*About this exercise*. Could you filter the data below down to the lines that hold the word "plus"?

::: Material for this task

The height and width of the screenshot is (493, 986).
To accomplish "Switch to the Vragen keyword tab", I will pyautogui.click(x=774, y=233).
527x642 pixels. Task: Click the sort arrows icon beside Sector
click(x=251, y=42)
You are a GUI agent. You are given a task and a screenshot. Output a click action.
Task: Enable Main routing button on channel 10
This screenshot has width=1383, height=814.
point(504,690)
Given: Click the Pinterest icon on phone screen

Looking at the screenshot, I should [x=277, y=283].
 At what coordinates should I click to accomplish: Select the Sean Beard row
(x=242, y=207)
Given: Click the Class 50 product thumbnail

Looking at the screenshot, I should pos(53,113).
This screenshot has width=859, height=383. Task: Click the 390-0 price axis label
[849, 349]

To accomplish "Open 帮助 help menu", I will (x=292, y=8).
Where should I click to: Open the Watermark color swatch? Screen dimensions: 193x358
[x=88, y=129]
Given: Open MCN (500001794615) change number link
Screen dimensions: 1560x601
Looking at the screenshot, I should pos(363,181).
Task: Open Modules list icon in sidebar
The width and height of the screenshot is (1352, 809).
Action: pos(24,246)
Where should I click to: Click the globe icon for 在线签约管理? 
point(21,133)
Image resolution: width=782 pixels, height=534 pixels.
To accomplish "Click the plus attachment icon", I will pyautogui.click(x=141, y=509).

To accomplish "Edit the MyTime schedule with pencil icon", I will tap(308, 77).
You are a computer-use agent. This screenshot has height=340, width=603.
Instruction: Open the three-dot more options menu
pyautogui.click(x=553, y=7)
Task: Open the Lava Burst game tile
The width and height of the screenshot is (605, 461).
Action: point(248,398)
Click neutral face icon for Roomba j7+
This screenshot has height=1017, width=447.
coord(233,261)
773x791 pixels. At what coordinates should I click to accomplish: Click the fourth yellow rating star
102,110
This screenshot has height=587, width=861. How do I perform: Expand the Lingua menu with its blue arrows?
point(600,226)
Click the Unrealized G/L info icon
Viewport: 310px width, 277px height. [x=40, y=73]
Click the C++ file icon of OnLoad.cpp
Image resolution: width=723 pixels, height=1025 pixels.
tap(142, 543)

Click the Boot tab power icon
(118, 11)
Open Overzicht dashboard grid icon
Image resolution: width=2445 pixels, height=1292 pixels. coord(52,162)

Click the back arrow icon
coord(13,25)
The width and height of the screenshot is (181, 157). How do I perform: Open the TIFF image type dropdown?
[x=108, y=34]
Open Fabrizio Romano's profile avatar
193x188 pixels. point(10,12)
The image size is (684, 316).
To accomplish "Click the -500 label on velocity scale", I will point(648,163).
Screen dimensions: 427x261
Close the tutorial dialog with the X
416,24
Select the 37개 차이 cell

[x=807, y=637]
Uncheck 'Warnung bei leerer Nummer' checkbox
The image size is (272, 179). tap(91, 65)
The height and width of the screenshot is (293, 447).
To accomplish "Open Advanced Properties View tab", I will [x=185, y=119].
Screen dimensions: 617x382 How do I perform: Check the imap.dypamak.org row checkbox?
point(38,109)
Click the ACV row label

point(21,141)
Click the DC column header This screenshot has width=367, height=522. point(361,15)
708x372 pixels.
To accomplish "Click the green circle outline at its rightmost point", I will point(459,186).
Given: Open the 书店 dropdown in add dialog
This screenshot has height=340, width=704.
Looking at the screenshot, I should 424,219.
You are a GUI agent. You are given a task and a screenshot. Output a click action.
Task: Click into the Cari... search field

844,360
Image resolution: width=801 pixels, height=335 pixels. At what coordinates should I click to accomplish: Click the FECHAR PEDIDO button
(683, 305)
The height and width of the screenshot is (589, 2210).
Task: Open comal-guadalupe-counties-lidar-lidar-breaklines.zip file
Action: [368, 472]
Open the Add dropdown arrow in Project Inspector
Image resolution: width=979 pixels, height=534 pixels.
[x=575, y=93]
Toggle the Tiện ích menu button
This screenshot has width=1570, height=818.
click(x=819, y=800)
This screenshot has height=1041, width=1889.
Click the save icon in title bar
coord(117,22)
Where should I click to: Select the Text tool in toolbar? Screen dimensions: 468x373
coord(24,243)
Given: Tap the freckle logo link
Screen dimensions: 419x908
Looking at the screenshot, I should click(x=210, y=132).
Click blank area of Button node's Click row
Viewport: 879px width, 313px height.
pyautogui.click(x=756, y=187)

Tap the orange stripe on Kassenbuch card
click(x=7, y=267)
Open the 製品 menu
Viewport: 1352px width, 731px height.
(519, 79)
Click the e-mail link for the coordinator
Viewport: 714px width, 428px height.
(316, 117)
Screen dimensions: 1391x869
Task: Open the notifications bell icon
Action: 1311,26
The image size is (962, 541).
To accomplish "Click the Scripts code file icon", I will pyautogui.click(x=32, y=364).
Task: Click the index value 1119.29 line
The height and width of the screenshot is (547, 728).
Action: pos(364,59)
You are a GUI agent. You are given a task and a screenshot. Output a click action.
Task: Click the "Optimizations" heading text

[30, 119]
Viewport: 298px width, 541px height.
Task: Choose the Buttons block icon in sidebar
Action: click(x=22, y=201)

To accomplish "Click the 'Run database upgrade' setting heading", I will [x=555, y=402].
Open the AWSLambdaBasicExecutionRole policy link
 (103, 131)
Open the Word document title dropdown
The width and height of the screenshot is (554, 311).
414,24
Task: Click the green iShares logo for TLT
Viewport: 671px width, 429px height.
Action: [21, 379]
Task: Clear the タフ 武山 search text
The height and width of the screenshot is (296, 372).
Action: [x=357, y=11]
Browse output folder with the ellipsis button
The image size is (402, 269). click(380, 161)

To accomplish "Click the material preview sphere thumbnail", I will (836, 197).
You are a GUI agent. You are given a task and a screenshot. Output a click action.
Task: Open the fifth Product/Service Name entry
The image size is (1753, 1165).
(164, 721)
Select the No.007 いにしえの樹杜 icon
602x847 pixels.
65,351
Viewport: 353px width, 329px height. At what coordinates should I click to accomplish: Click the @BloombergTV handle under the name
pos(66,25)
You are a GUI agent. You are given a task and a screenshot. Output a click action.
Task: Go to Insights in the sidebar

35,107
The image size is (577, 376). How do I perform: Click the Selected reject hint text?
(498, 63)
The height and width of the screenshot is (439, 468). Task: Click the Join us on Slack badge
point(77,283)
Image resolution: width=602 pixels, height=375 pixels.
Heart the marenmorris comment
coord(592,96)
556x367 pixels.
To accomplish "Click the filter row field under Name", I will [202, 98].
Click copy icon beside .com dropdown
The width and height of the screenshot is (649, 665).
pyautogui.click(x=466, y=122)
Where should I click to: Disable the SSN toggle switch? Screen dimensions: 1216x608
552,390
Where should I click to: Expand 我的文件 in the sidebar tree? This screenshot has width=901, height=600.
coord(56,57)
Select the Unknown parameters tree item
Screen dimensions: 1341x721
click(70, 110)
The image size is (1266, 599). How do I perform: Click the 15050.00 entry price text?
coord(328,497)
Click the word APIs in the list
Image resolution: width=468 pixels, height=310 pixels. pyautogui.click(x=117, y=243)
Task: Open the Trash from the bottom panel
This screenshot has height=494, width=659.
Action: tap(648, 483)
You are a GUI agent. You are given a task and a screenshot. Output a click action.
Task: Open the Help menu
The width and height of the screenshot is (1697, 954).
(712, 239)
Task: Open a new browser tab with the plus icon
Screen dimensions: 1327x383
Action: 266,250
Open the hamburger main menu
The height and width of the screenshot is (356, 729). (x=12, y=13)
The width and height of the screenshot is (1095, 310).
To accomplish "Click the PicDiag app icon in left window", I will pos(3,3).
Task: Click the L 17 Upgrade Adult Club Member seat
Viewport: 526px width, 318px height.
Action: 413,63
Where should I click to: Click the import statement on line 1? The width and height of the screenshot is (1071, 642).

::::::

*Response area*.
To accomplish "Click the plus attachment icon", I will pyautogui.click(x=141, y=509).
Task: Open a new browser tab with the plus icon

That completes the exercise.